··· Extracted entries ···
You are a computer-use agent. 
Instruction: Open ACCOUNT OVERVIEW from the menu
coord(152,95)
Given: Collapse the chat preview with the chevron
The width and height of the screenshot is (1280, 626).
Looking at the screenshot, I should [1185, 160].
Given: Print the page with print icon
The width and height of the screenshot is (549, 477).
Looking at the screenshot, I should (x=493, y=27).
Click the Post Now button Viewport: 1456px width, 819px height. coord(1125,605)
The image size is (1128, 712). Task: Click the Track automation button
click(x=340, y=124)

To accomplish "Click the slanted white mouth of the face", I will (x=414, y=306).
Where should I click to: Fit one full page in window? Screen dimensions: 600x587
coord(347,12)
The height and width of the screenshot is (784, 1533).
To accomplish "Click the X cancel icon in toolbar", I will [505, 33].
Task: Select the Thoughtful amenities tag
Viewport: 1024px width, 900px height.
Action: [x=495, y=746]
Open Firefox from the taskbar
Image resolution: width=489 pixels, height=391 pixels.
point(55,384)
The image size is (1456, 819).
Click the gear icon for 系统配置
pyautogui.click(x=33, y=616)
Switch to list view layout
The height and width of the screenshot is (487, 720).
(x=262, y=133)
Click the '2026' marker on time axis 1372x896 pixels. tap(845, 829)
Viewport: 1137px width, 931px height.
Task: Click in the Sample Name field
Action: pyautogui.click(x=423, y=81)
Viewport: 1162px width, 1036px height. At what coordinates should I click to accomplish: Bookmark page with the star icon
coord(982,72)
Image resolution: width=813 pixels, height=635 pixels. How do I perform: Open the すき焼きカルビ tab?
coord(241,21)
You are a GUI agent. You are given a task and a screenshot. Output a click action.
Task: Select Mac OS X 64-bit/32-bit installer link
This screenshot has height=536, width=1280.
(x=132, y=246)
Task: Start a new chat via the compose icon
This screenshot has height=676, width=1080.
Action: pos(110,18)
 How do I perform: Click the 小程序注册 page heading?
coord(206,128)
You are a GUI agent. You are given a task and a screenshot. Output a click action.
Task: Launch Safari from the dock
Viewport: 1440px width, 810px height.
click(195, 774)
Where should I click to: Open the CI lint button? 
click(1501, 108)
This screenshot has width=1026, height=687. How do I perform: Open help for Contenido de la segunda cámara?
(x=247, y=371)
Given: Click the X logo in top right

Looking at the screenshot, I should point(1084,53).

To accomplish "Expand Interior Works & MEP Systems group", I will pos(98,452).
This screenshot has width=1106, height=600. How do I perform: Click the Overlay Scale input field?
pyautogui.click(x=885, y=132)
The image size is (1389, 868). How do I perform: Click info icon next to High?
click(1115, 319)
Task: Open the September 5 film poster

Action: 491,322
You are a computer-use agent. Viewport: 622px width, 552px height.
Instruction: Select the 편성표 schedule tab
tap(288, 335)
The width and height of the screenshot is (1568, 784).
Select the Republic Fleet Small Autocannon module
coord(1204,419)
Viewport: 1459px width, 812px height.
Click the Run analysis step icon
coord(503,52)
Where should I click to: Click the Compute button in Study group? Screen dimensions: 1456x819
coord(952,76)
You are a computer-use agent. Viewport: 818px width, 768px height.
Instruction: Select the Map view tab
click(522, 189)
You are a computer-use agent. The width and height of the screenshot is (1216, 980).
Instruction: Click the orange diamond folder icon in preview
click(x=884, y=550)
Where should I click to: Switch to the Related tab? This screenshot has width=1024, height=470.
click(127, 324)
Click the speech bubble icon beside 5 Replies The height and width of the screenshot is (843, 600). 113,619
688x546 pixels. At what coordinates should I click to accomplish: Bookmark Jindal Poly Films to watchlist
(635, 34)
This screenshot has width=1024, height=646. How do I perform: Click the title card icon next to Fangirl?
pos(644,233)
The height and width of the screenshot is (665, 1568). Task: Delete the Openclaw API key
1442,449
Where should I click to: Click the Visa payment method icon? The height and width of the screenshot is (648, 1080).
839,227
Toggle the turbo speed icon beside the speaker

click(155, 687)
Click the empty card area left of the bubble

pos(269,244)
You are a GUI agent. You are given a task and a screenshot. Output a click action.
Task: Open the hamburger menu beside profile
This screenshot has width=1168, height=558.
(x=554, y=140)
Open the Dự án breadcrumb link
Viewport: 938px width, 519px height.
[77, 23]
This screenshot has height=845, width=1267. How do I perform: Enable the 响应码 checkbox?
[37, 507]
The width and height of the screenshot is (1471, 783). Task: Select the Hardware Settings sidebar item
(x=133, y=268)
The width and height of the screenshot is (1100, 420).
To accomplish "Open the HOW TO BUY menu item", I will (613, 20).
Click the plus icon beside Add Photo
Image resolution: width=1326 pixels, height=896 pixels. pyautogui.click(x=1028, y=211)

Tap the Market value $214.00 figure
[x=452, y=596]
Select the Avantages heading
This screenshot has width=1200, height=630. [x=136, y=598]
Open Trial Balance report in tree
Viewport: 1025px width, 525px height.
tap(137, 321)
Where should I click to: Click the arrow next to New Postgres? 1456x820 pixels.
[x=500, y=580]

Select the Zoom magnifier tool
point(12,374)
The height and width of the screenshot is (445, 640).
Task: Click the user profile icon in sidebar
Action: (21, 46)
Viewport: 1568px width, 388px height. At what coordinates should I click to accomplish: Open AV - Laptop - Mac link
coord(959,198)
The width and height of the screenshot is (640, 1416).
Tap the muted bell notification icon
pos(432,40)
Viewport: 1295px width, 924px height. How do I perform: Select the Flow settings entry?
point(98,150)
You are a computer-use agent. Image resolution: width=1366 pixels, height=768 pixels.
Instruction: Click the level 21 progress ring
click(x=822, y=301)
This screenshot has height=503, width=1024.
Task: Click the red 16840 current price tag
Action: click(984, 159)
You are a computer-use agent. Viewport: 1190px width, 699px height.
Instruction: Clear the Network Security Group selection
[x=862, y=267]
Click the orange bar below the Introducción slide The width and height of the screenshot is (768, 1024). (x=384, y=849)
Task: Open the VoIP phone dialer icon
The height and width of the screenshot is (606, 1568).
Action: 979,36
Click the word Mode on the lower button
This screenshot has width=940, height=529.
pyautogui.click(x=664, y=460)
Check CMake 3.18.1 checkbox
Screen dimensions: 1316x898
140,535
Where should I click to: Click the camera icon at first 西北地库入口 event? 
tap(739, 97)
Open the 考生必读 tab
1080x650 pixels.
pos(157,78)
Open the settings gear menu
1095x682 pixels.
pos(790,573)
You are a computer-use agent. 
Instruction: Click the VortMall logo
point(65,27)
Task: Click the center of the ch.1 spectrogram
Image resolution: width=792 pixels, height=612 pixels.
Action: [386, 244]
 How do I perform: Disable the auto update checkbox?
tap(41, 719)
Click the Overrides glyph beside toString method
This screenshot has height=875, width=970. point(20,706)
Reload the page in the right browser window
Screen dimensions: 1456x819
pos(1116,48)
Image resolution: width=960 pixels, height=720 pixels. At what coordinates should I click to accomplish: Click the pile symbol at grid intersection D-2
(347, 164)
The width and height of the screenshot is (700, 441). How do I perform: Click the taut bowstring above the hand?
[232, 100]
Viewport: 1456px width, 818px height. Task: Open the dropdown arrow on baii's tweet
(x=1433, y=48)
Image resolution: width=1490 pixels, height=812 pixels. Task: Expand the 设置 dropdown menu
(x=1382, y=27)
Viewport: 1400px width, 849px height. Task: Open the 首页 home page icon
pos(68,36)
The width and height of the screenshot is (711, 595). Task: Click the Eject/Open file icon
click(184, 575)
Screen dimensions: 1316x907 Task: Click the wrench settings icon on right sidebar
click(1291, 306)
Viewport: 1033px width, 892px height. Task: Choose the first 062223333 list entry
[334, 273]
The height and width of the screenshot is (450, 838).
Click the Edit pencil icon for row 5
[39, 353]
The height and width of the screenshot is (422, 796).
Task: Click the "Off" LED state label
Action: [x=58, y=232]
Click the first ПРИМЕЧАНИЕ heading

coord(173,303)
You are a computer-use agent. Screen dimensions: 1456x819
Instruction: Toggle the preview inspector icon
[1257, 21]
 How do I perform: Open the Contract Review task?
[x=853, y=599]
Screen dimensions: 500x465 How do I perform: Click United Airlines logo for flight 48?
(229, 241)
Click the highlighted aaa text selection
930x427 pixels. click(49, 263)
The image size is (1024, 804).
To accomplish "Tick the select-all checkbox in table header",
···
Objective
Please extract everything from the line containing "This screenshot has height=845, width=1267." down to the line containing "[x=452, y=596]" in the rows above, and reproduce those lines verbatim.

Exercise result
This screenshot has height=845, width=1267. How do I perform: Enable the 响应码 checkbox?
[37, 507]
The width and height of the screenshot is (1471, 783). Task: Select the Hardware Settings sidebar item
(x=133, y=268)
The width and height of the screenshot is (1100, 420).
To accomplish "Open the HOW TO BUY menu item", I will (613, 20).
Click the plus icon beside Add Photo
Image resolution: width=1326 pixels, height=896 pixels. pyautogui.click(x=1028, y=211)

Tap the Market value $214.00 figure
[x=452, y=596]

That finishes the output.